1Department of Geography, Rutgers, The State University of New Jersey, Piscataway, NJ, USA
2Department of Geography, University of California Los Angeles, Los Angeles, CA, USA
3Department of Geography, The Ohio State University, Columbus, OH, USA
4Byrd Polar Research Center, The Ohio State University, Columbus, OH, USA
5Department of Geography, University of Utah, Salt Lake City, UT, USA
6Institute of Marine and Atmospheric Research, Utrecht University, Utrecht, The Netherlands
Abstract. Greenland ice sheet mass losses have increased in recent decades with approximately half of these attributed to increased surface meltwater runoff. However, controls on ice sheet water release, and the magnitude of englacial storage, firn densification, internal refreezing and other hydrologic processes that delay or reduce true water export to the global ocean remain poorly understood. This problem is amplified by scant hydrometerological measurements. Here, ice sheet surface meltwater runoff and proglacial river discharge determined between 2008 and 2010 for three sites near Kangerlussuaq, western Greenland were used to establish the water budget for a small ice sheet watershed.
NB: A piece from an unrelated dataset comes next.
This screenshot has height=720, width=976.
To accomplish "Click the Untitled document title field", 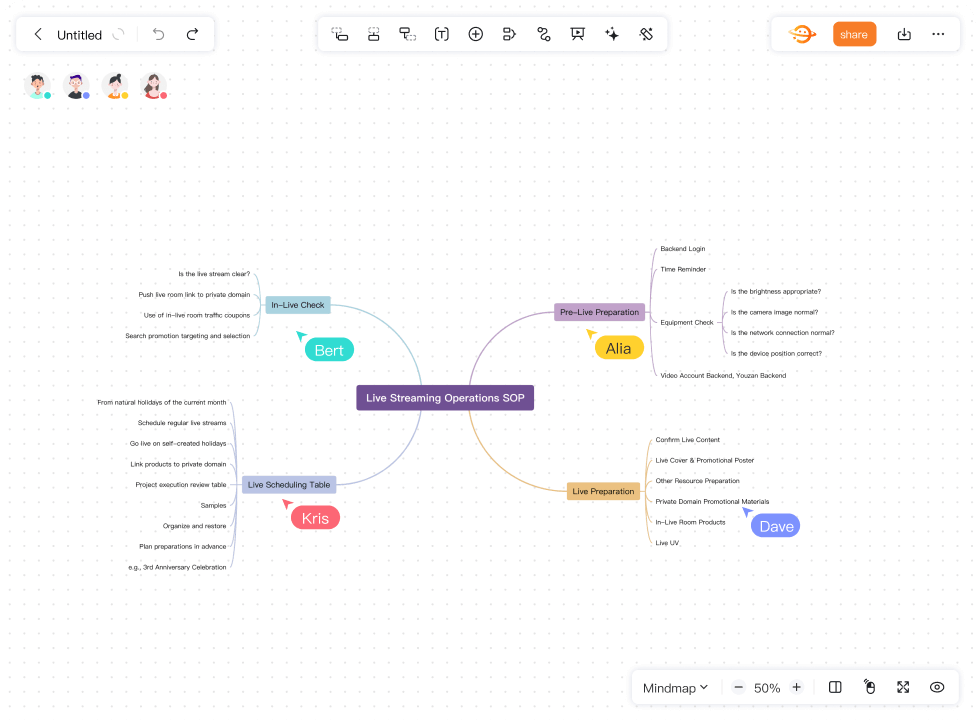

The water budget could not be closed in the three years, even when uncertainty ranges were considered. Instead between 12% and 53% of ice sheet surface runoff is retained within the glacier each melt year (time between onset of ice sheet runoff in two consecutive years). Evidence of the ice sheet summer meltwater escaping during the cold-season suggests that the Greenland ice sheet cryo-hydrologic system may remain active year round.